Entre los especiales dones que la Santa Madre Iglesia ofrece en este tiempo de gracia, son dignas de particular consideración las indulgencias plenarias que concede en las condiciones habituales (confesión sacramental, comunión eucarística y oración según las intenciones del Santo Padre) a los fieles que, con espíritu desprendido de cualquier pecado, participen en el Año de San José en cualquiera de las siguientes piadosas acciones: a) meditar durante al menos 30 minutos en el rezo del Padre Nuestro; b) participar en un retiro espiritual de al menos un día que incluya una meditación sobre San José; c) realizar una obra de misericordia corporal o espiritual; d) rezar el Santo Rosario en las familias o entre los novios; e) confiar diariamente el propio trabajo a la protección de San José; f) invocar, mediante la oración, la intercesión del obrero de Nazaret, para que los que buscan trabajo lo encuentren y el trabajo de todos sea más digno; g) rezar la letanía de San José o alguna otra oración a San José en favor de la Iglesia perseguida ad intra y ad extra y para el alivio de todos los cristianos que sufren toda forma de persecución; h) rezar cualquier oración o acto de piedad legítimamente aprobado en honor de San José, especialmente el 19 de marzo, el 1 de mayo, el día de la fiesta de la Sagrada Familia, el 19 de cada mes y cada día miércoles.

También es conveniente recordar que el don de la indulgencia plenaria se extiende particularmente a los ancianos, los enfermos, los moribundos y todos aquellos que por razones legítimas no pueden salir de su casa, los cuales, con el ánimo desprendido de cualquier pecado y con la intención de cumplir, tan pronto como sea posible, las tres condiciones habituales, en su propia casa o dondequiera que el impedimento les retenga, recen un acto de piedad en honor de San José, consuelo de los enfermos y patrono de la buena muerte, ofreciendo con confianza a Dios los dolores y las dificultades de su vida.

Y, en fin, es necesario tener presente la comunicación de bienes espirituales entre la Iglesia peregrinante, purgante y triunfante, que movió desde el principio a la Iglesia de los viadores a guardar con gran piedad la memoria de los difuntos y a ofrecer sufragios por ellos (cf. LG 49 y 50), lo cual es aplicable a las indulgencias, las que siempre pueden aplicarse por los difuntos, a modo de sufragio (San Pablo VI, Const. Apost. Indulgentiarum doctrina, Norma 3; c. 994 del CDC). Más aún, al obtener indulgencias en sufragio de los difuntos, los fieles realizan la caridad más eximia (San Pablo VI, oc, n. 8), por lo que el uso de las indulgencias fomenta eficazmente la caridad y la ejerce de forma excepcional, al prestar ayuda a los hermanos que duermen en Cristo (ibid, n° 9).

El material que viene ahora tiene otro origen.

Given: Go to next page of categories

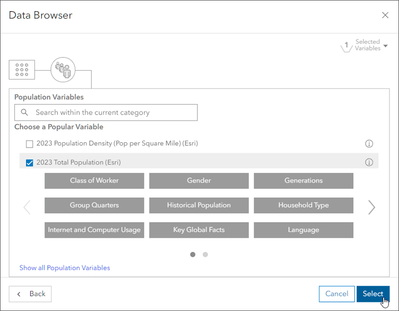Looking at the screenshot, I should [371, 208].
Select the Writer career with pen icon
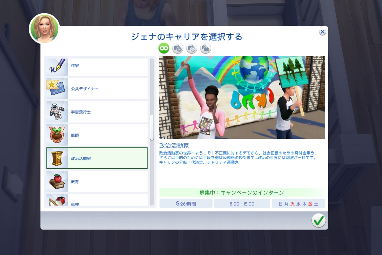This screenshot has width=382, height=255. 57,65
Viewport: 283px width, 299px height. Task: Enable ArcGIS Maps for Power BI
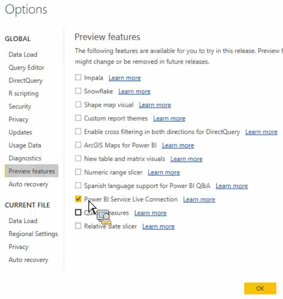point(78,145)
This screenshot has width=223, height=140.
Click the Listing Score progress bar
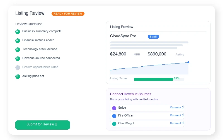click(x=159, y=79)
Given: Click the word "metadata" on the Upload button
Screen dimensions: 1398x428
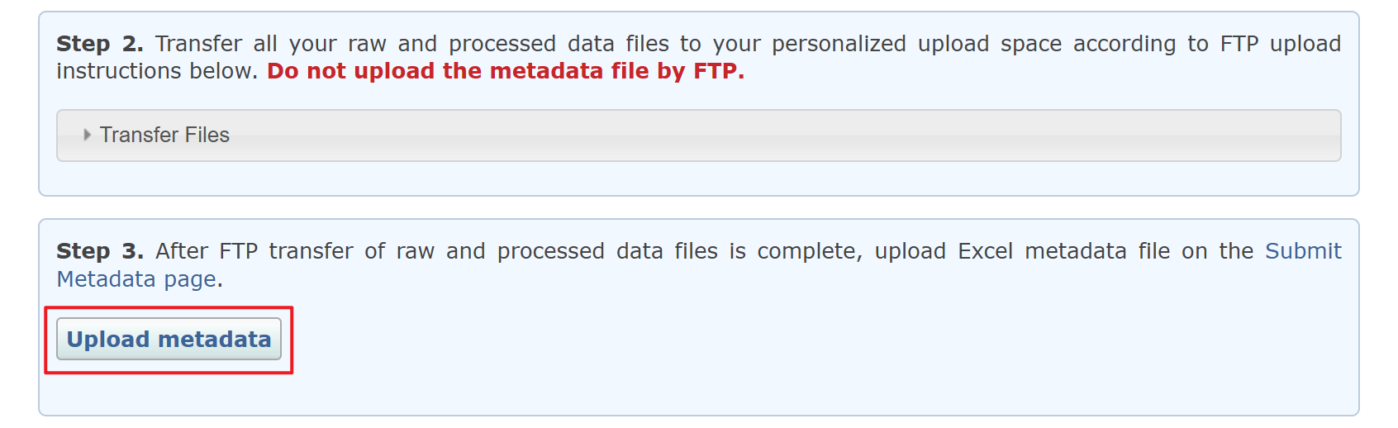Looking at the screenshot, I should [215, 340].
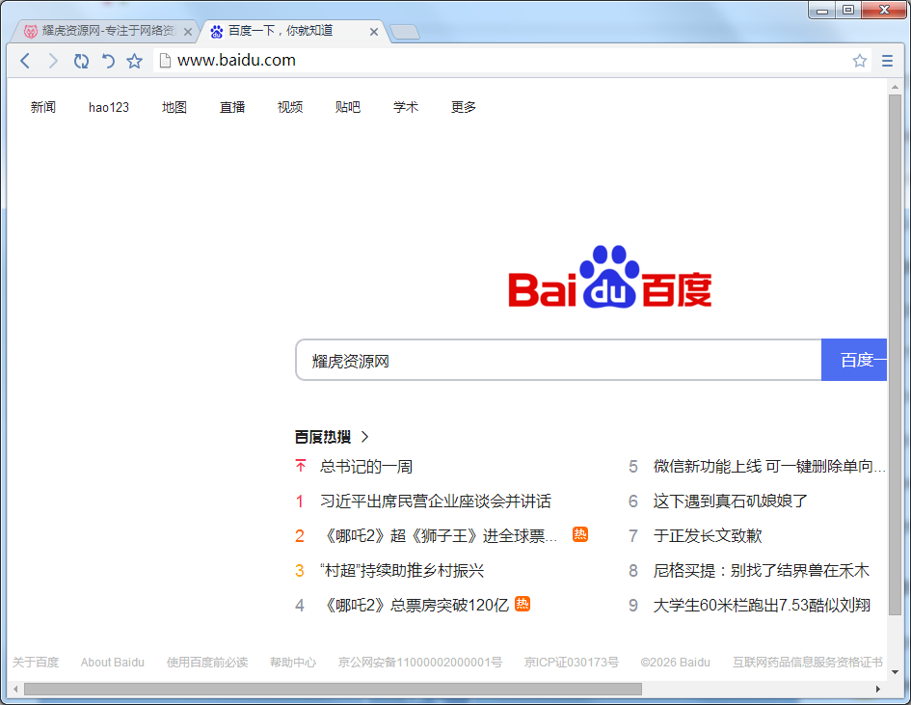Screen dimensions: 911x705
Task: Click the undo arrow icon in toolbar
Action: tap(108, 61)
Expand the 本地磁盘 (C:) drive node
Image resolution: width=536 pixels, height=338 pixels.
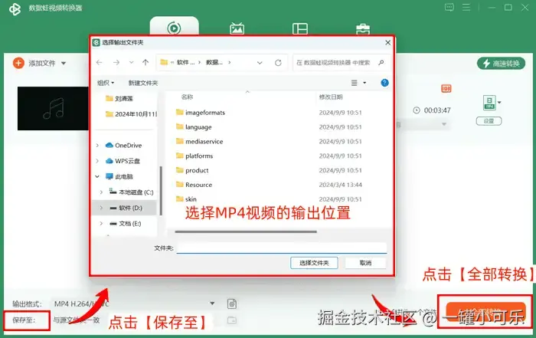(x=101, y=192)
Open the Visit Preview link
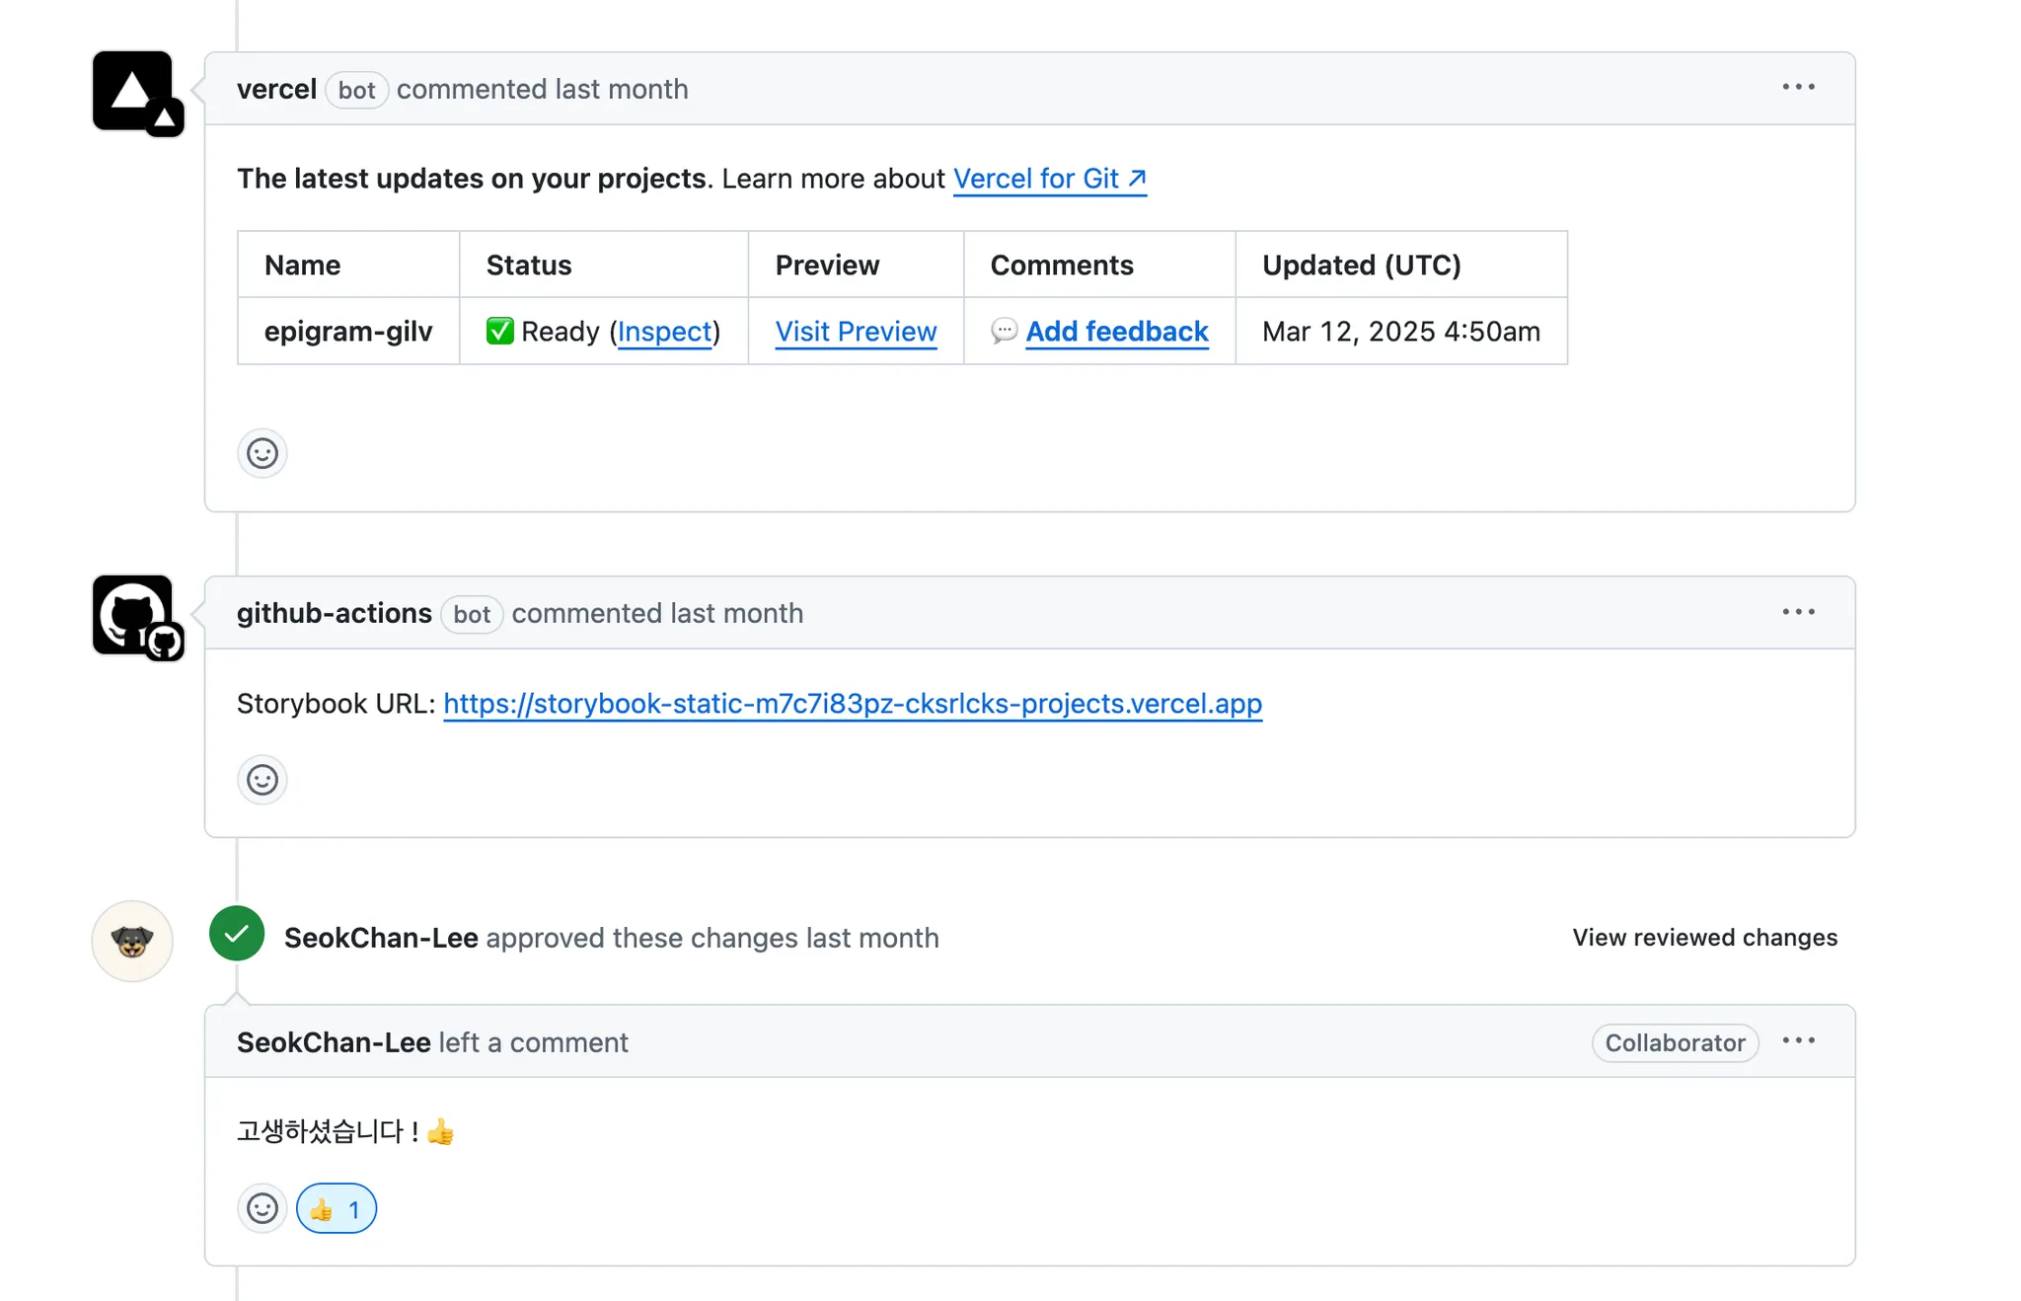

Quiera el Señor que todos los fieles cristianos de Catamarca, ennoblecidos por la sagrada compañía de Fray Mamerto, nos sumerjamos con gozo, piedad y gratitud en este tiempo favorable, en este tiempo de salvación (cf. Is 49,8; 2 Cor 6,2), para que gustemos y veamos qué bueno es el Señor y cuán felices son los que en él se refugian (cf. Sal 34).